Le Mouvement Réformateur et la planète bleue

Vers une politique de liens… authentiques

Au Kosovo, on parle du MR avec amour.

 

Plus sérieusement, le MR est à mon sens :

  • le mieux placé pour contribuer à résoudre les défis majeurs de ces décennies, tels que la gestion des déficits publics, la création d’emplois, l’éducation, le développement durable, le vieillissement démographique, la relance de la compétitivité, la pression fiscale, le changement climatique, la protection de la biodiversité, …
  • un mouvement ouvert et responsable, capable de s’adapter aux besoins d’une société qui change plus vite que jamais : nous traversons une période complexe, volatile – et pleine de promesses, si nous faisons preuve de sagesse, de compétence et d’ingéniosité.
  • constitué d’hommes et de femmes entreprenants, intègres, réfléchis, désintéressés, travailleurs
  • une plateforme qui a besoin de vos idées et de votre énergie pour s’améliorer tous les jours !

 

Travaillons ensemble pour faire battre le cœur du MR !

Quel avenir, pour la politique ?
Vers une politique de liens… authentiques

La politique autrement: ego, pouvoir et pots de vin – versus – travail, coup de cœur et bien commun

a – L’entente dans les partis et entre partis

Au-delà des couleurs politiques, le même rêve… et la même lumière ? Lors de la campagne provinciale de 2000, j’avais inscrit une phrase de Saint-Exupéry sur la plupart de mes tracts et lettres : « Le plus beau métier des hommes, c’est d’unir les hommes ». N’est-ce pas plus que jamais d’actualité ? Et je pense que notre liste provinciale en constitue un bel exemple : arrivé moi-même dans un certain esprit de compétition, j’ai vite réalisé qu’un sentiment très fort d’entraide et de solidarité se nouait entre les candidats. Comme dans la plupart des aventures, ce sont les aventures humaines qui sont les plus fortes !

b – Besoin de passerelles ?

Quelle curieuse habitude l’être humain semble avoir de vouloir catégoriser, figer, distinguer… Gauche-droite, privé-public, catholique-franc-maçon, serbes et albanais ! Bien entendu, cela correspond parfois à des réalités, mais ces distinctions n’existent-elles pas pour beaucoup seulement dans notre esprit ? Dans un monde globalisé, n’ont-elles pas vocation à s’atténuer ?

Et si l’on prend la distinction entre les secteurs privé et public, ne devrait-on pas inciter les passages de l’un à l’autre ? Ne nous arrêtons pas aux « PPP » (les partenariats publics-privés parfois décriés) : les variations et déclinaisons sont nombreuses. C’est personnellement ce que j’essaye de faire : des expériences ponctuelles dans le privé m’apprennent à chaque fois énormément : comme une campagne électorale, ce sont à chaque fois de puissants stimulants-énergisants !

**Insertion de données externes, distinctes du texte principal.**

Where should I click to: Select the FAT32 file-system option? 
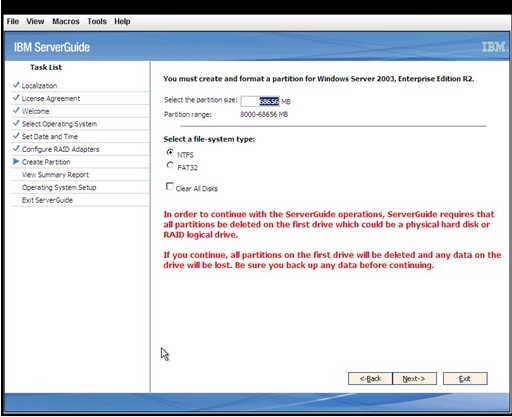[170, 165]
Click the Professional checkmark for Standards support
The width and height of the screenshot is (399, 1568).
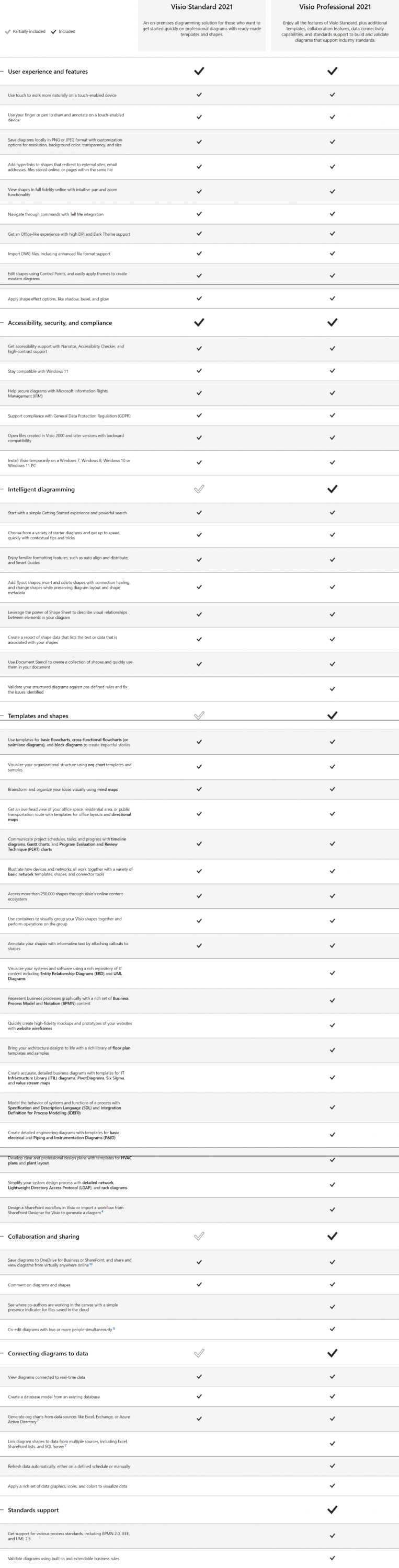tap(332, 1509)
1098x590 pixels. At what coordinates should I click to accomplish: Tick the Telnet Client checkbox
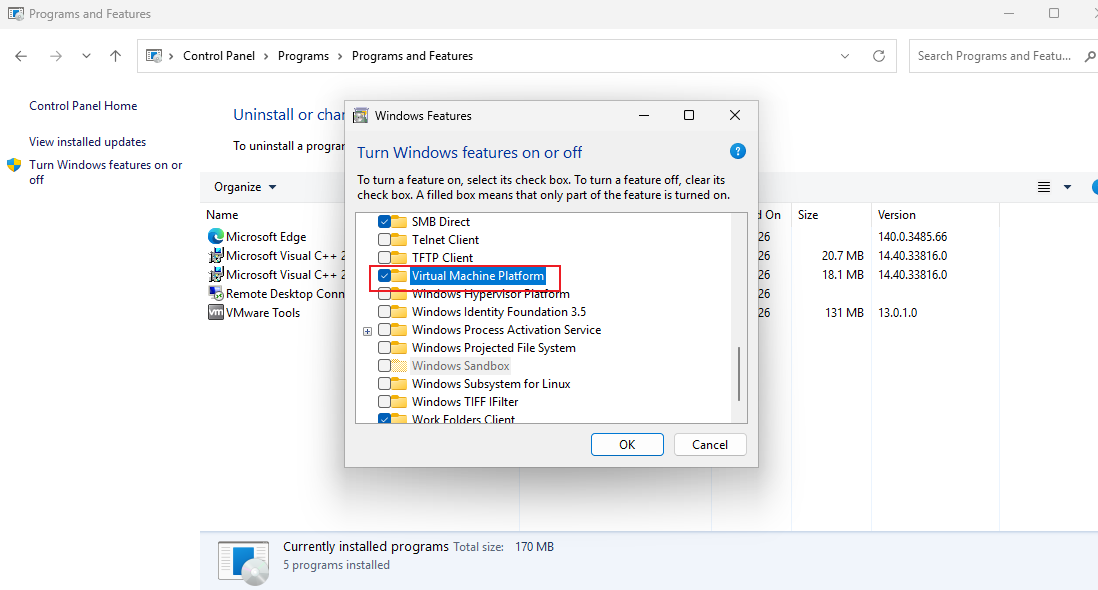click(384, 239)
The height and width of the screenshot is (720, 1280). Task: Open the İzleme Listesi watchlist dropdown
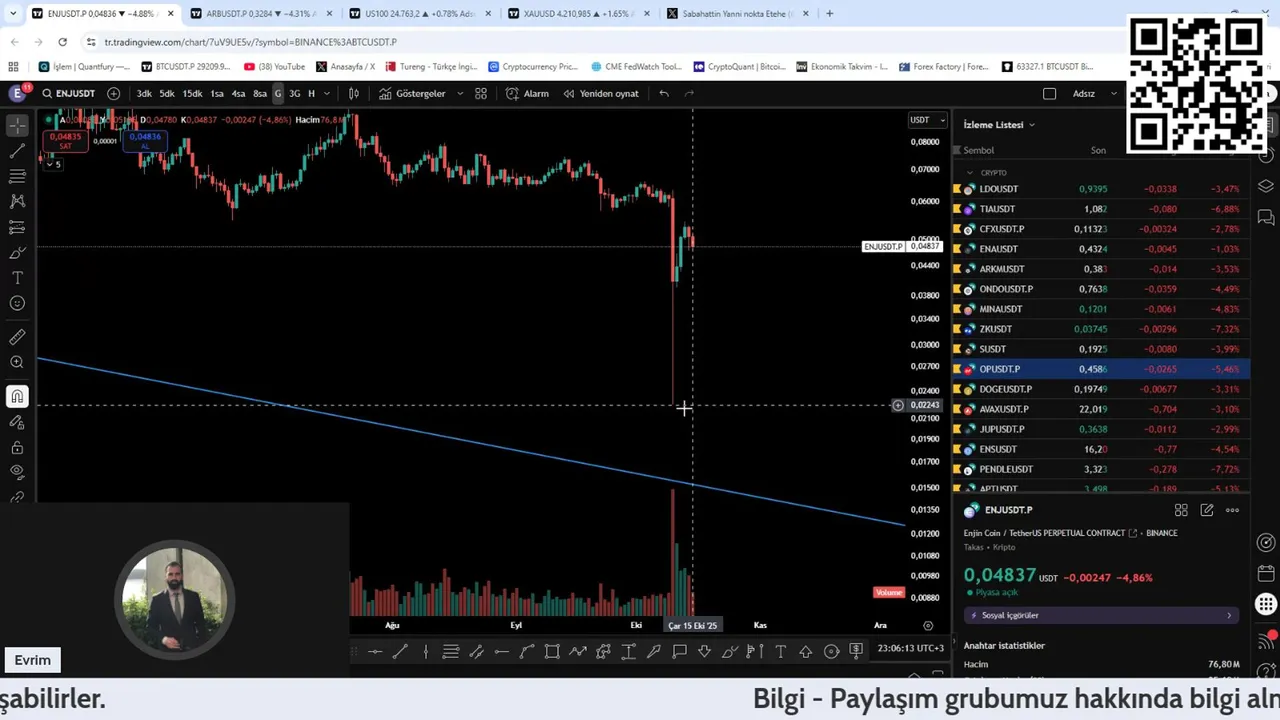[x=999, y=125]
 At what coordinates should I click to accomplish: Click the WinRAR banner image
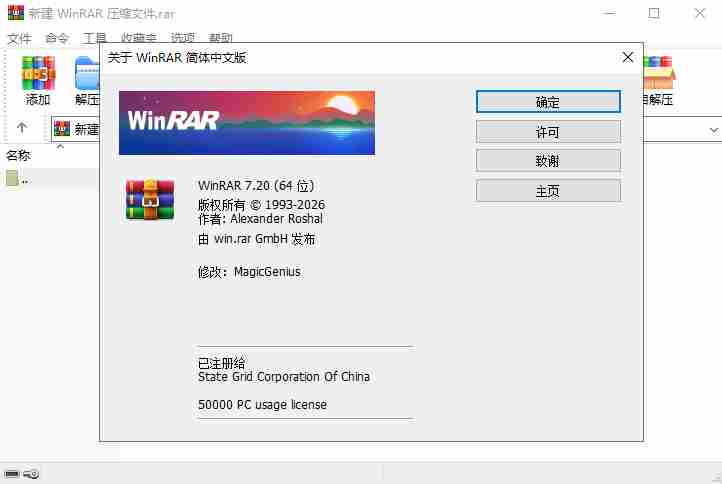(247, 123)
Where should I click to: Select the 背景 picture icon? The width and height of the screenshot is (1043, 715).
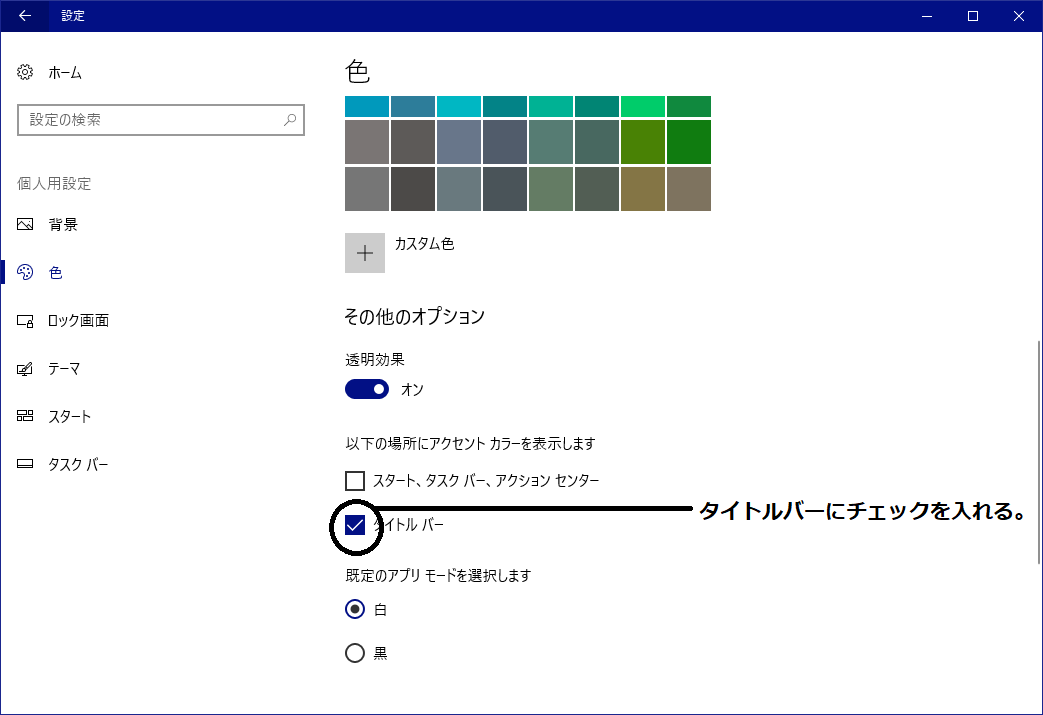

c – « Le meilleur gouvernement ?»

« Le meilleur gouvernement est celui qui nous apprend à nous gouverner nous-mêmes ». Cette phrase de Goethe me fait souvent réfléchir. Peut-être un jour n’aurons-nous plus besoin de gouvernement ? Ce n’est pas pour demain, mais qui sait…

Et pour plus de détails sur la pensée libérale, je vous conseille les deux tomes de « La Tradition de la Liberté – Synthèse détaillée de textes majeurs de la tradition libérale», par Corentin de Salle, publié par le Forum Libéral Européen et le Centre Jean Gol. Vous y trouverez tout ce que vous pourriez rechercher sur les origines de la doctrine libérale (John Stuart Mill, John Locke, Alexis de Tocqueville, …) et son évolution à travers les siècles.